Published August 19, 2015

‘INCENTIVES’ are hardly the way to solve Karachi’s transport problem: burgeoning, endemic, forgotten, bungled — many negative adjectives are applicable here. One brazen example need be noted: earlier this month, the authorities set out to solve the traffic problem and ended by aggravating the transport crisis. On Aug 4, the police announced a new traffic plan, providing for an up to two-year jail term for a variety of offences, including allowing passengers to ride on the rooftops of buses. More than a fortnight has passed, but traffic violations continue as before. And since the Sindh High Court’s ban on Qingqis has added to the commuters’ misery, the transport problem has gone from bad to worse. Now comes the news that the Karachi traffic police have asked the Sindh government for “incentives” to help ease the people’s travel miseries. The incentives demanded included soft loans for transporters and the status of an industry for transport. There is every expectation that the Sindh government will take years to study those proposals, but even if it does agree, that will hardly make a dent in the problem.

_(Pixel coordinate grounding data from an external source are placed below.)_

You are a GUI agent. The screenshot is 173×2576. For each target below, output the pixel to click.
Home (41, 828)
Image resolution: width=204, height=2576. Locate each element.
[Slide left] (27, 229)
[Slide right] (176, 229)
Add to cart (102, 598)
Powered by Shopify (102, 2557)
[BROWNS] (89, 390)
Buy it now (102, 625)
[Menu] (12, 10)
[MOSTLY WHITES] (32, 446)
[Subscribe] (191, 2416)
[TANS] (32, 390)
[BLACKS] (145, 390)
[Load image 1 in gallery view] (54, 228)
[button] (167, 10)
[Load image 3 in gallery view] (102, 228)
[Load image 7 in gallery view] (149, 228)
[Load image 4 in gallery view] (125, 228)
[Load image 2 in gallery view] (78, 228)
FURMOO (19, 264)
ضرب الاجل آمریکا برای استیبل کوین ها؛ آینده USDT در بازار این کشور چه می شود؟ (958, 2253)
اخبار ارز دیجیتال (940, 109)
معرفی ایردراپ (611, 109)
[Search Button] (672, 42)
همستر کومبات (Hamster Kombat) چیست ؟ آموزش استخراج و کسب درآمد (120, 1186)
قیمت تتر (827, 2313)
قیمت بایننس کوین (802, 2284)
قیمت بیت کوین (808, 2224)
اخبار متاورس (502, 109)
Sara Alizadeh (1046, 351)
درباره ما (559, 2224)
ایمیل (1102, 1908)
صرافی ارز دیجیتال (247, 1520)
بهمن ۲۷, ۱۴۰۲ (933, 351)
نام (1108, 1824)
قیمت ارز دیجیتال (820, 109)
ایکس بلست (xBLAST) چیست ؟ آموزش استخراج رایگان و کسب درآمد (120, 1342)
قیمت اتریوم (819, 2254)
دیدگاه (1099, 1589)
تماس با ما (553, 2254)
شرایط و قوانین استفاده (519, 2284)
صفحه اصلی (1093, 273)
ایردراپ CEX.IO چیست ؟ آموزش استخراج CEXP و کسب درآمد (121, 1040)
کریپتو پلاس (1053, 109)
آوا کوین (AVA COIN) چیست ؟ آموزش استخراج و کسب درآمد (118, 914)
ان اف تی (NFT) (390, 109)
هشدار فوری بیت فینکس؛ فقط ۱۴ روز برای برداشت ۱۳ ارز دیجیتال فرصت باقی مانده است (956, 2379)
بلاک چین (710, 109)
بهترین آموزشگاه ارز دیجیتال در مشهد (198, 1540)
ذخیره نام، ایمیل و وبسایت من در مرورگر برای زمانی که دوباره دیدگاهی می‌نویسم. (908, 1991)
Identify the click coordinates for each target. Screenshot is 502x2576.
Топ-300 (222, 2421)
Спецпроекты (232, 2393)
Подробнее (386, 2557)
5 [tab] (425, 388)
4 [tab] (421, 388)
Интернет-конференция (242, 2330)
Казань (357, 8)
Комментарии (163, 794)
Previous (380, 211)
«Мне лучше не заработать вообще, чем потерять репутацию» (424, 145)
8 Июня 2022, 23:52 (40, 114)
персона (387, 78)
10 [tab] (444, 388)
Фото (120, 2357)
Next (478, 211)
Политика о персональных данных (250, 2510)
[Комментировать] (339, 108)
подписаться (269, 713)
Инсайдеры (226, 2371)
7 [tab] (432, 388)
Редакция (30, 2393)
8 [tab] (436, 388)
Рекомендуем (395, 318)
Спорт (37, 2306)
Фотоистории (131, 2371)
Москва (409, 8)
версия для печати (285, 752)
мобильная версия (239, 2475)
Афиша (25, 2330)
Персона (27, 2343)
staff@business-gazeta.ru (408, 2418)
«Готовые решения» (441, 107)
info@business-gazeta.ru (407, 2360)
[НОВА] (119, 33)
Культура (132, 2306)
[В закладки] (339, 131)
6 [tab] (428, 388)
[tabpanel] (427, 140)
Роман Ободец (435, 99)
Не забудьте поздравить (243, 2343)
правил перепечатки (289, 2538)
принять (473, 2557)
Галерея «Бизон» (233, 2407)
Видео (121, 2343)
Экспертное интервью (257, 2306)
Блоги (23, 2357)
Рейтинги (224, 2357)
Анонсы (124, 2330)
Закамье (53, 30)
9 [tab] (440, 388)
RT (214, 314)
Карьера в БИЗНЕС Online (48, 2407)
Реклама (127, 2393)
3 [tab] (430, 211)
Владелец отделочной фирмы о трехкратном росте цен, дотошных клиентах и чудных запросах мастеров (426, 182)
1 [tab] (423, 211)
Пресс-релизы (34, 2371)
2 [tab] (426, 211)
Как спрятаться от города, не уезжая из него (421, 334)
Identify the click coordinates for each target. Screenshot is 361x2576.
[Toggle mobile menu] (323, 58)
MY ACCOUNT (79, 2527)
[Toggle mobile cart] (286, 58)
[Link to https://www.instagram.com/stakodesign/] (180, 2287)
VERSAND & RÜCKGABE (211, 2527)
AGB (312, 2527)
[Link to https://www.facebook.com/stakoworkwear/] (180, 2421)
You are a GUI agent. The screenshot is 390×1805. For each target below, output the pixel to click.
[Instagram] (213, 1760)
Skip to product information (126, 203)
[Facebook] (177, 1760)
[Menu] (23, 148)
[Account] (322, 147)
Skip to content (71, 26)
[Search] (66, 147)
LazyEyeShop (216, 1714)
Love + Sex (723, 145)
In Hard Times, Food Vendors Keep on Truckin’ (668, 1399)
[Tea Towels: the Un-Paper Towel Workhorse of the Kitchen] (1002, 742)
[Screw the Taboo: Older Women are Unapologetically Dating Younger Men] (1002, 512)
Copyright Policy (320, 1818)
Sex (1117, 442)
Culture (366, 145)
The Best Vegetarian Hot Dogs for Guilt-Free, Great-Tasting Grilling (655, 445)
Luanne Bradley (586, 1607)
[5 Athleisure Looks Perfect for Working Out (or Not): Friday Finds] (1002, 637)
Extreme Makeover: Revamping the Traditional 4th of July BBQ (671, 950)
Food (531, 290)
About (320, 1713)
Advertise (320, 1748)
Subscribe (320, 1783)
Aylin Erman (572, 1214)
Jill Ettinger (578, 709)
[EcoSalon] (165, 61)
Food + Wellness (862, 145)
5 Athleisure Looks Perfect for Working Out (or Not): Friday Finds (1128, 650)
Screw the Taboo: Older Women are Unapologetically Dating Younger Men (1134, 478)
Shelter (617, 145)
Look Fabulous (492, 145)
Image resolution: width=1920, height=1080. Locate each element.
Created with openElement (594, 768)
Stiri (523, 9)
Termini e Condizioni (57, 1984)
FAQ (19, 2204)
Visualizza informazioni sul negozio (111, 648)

Only a modern mass transit system can solve Karachi’s transport problem — no amount of incentives or efforts to shy away from this reality will help. A mass transit system was first mooted by the PPP government in 1971, but since then no federal or provincial government could marshal the political will to turn it into reality. Over the decades, many schemes have been considered, vetted and approved, but the projects have remained on paper. Years ago, the Japanese fine-tuned the circular railway project, pledging money and technology; all they wanted was for the encroachments to be removed. The Sindh government failed to do this. Such are the dimensions of Karachi’s transport problem that only single-minded devotion to the idea and a firm commitment to long-term benefits can present a durable solution to the problem. The dream of a mass transit system for Karachi must one day come true.